President Bush to the rescue
In 2004 a new group was founded in Iran called Partiya Jiyana Azad a Kurdistanê (Party of Free Life of Kurdistan, PJAK). It is said to have links to the PKK. The interesting thing about the group is that half of the members are women, mostly under the age of 25. The PJAK believes that women should have equal leadership roles in society. Their attacks are mainly against the Islamic Revolutionary Guards Corps and have managed to kill hundreds of Iranian soldiers. The PJAK is based in Iraq. In November 2006, journalist Seymour Hersh in The New Yorker stated that the US military and the Israelis are giving the group equipment, training, and targeting information for use against Iran.
Meanwhile in Turkey, the cease fire with the PKK extended for months, and then for years. Eventually the Turkish government began relaxing restrictions on the Kurds. It was beginning to look like peace might actually take hold after 36,000 deaths.

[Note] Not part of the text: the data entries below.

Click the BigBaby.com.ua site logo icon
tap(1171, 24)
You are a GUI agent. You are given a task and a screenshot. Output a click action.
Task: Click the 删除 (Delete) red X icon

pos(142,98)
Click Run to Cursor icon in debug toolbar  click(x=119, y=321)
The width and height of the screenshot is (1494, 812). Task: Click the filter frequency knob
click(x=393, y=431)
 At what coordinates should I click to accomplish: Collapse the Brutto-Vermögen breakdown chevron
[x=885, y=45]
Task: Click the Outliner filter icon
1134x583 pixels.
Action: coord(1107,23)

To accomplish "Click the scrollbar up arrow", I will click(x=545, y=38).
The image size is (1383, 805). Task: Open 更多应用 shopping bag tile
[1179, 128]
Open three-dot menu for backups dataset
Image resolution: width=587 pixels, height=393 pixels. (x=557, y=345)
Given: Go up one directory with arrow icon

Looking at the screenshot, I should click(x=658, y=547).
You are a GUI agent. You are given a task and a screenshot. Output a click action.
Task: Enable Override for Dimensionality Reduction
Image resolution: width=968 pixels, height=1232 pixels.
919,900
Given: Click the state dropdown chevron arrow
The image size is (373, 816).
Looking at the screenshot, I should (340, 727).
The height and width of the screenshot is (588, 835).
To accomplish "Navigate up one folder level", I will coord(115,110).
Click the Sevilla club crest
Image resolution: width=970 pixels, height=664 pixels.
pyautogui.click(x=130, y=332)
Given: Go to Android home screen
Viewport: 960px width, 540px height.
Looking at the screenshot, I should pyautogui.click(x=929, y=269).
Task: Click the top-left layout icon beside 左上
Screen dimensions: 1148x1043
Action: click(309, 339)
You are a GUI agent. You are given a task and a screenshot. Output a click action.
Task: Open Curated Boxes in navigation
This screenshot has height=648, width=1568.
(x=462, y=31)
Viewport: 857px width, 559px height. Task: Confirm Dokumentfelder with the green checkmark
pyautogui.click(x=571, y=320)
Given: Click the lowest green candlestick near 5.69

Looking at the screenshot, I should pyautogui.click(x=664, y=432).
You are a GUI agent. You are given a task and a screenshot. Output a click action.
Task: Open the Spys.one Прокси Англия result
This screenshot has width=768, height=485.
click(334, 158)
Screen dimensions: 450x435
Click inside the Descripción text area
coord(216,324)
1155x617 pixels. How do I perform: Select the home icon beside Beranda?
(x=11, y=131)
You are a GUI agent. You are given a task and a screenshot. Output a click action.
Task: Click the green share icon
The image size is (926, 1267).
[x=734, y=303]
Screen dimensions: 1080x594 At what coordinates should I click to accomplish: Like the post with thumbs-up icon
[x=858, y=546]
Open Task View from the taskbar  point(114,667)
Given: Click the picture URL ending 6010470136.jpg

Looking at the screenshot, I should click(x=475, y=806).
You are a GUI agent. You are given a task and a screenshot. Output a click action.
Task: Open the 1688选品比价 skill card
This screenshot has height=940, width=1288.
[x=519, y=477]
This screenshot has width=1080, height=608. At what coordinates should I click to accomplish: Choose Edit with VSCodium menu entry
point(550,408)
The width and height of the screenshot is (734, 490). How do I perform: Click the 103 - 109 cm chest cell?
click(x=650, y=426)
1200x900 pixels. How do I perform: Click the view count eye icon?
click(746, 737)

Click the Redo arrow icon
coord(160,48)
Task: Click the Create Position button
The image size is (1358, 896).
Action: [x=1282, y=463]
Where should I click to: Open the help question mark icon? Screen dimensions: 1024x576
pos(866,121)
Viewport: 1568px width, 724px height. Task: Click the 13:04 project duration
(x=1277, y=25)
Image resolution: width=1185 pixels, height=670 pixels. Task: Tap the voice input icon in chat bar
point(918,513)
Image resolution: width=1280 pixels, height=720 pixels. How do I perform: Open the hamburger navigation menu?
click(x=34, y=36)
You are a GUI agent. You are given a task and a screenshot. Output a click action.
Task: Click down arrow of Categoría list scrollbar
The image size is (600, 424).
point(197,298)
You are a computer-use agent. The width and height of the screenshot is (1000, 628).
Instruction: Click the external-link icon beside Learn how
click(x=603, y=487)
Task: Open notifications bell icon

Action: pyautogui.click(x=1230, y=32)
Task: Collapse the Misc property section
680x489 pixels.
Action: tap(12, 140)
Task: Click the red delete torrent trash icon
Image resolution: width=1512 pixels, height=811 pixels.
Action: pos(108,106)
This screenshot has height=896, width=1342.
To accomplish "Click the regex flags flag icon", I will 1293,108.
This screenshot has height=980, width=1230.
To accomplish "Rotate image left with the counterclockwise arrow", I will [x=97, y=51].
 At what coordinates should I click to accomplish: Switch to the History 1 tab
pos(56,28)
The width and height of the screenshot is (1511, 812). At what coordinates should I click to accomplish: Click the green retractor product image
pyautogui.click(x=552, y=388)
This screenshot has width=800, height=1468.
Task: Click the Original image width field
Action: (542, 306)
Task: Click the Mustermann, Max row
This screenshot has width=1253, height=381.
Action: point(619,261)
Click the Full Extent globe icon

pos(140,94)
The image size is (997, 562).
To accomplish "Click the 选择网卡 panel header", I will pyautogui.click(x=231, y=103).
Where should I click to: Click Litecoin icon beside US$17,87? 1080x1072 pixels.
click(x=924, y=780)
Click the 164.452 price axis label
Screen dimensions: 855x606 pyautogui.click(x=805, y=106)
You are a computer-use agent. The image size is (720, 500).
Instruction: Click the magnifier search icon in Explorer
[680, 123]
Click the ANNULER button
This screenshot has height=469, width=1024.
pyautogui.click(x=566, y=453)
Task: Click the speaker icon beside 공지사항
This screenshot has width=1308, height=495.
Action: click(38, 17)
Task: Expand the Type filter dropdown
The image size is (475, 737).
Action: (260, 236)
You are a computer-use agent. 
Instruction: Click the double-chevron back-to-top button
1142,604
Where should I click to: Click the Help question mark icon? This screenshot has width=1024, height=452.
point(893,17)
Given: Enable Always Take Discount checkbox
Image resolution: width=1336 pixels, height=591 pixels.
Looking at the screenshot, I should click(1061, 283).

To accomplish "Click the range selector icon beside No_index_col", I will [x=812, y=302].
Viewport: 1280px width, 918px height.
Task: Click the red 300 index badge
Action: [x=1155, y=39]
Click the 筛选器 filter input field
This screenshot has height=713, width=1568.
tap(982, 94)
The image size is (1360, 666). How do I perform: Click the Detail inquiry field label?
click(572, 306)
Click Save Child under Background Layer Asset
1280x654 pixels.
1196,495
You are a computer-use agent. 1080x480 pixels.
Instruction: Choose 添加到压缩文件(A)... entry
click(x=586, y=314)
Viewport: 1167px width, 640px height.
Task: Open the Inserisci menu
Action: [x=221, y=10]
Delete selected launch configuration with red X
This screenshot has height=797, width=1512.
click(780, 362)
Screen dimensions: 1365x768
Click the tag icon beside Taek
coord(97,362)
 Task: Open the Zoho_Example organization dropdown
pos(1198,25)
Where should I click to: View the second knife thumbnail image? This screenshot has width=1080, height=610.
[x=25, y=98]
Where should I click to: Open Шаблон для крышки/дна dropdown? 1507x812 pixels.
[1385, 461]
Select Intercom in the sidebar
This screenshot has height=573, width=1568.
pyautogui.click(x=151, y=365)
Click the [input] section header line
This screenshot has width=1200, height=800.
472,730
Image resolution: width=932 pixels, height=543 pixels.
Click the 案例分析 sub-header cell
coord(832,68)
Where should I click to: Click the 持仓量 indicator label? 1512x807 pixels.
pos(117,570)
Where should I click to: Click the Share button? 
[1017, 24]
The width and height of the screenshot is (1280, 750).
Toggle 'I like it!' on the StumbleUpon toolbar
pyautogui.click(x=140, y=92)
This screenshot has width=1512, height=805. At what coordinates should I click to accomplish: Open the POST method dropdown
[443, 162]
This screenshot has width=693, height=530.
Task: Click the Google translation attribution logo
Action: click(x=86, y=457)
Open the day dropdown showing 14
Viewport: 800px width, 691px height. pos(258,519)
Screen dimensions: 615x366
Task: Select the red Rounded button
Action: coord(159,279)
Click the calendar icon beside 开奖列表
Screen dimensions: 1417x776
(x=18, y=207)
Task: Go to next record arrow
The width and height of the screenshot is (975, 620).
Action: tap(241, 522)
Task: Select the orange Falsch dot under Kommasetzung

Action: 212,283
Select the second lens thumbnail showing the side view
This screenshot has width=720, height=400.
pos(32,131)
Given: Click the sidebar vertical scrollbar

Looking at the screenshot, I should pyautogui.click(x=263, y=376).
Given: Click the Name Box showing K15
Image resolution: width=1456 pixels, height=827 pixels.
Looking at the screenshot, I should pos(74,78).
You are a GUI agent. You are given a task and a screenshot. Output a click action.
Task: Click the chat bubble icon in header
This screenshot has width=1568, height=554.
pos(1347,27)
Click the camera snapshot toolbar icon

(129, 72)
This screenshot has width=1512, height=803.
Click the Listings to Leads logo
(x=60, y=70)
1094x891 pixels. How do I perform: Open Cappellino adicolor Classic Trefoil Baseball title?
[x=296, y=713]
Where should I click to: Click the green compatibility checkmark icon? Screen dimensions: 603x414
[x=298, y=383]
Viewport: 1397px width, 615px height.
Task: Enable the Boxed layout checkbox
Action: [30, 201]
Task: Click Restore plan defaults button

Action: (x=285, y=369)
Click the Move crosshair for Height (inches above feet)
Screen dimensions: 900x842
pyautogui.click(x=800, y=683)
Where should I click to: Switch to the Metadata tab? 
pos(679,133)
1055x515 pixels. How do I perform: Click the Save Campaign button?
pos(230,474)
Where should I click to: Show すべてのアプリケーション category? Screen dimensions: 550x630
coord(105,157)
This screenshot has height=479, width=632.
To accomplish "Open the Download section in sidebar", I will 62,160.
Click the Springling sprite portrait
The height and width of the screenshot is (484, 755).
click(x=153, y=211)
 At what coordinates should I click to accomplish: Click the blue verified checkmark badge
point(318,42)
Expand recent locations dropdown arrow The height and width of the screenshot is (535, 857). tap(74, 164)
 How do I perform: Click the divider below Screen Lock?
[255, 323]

But the uproar from Bush's invasion of Iraq had a cascading effect. In 2004 elements of the PKK ended the cease fire. Their reason was the slow pace of Turkey's reforms. They declared cease fire again in September 2006, but not before another 246 Turkish security forces were killed along with 1,300 PKK members. The Turkish government is now reluctant to return to the bargaining table.
What now?
There are plenty of other people more qualified than me to answer that question. I am not Kurdish, nor have I lived in Kurdistan.
The Kurdish people of Turkey and Iran are tired of the violence and have largely given up on gaining an independent state. However, they are also tired of the discrimination and oppression as well. The gains of the Kurds in Iraq are emboldening, but they also scare the Turkish government.
How much of the Turkish government's words are bluster and how much are true? I can't say. I think their fear is true, but I can't say it is totally rational. It seems unlikely that the government of Turkey would try to occupy Iraqi Kurdistan and topple its government if it declares independence. It also seems unlikely that it would use Kirkuk as a pretext for it. But an Iraqi government that is unable to assert itself leaves Turkey with a lot of leeway.
And what about Iran? They have their own Kurdish problem, and it is related to Iraq as well. The PJAK is less developed than the PKK, but it took several years for the PKK to blossom. Given a few more years...
My guess is that none of the Kurdish groups will ever achieve full independence, nor officially claim it. But Iraqi Kurdistan is unofficially independent already. Could Turkish Kurdistan and Iranian Kurdistan achieve autonomy one day? I think that if you want peace in the region that it must eventually happen. I also think that it will happen one day.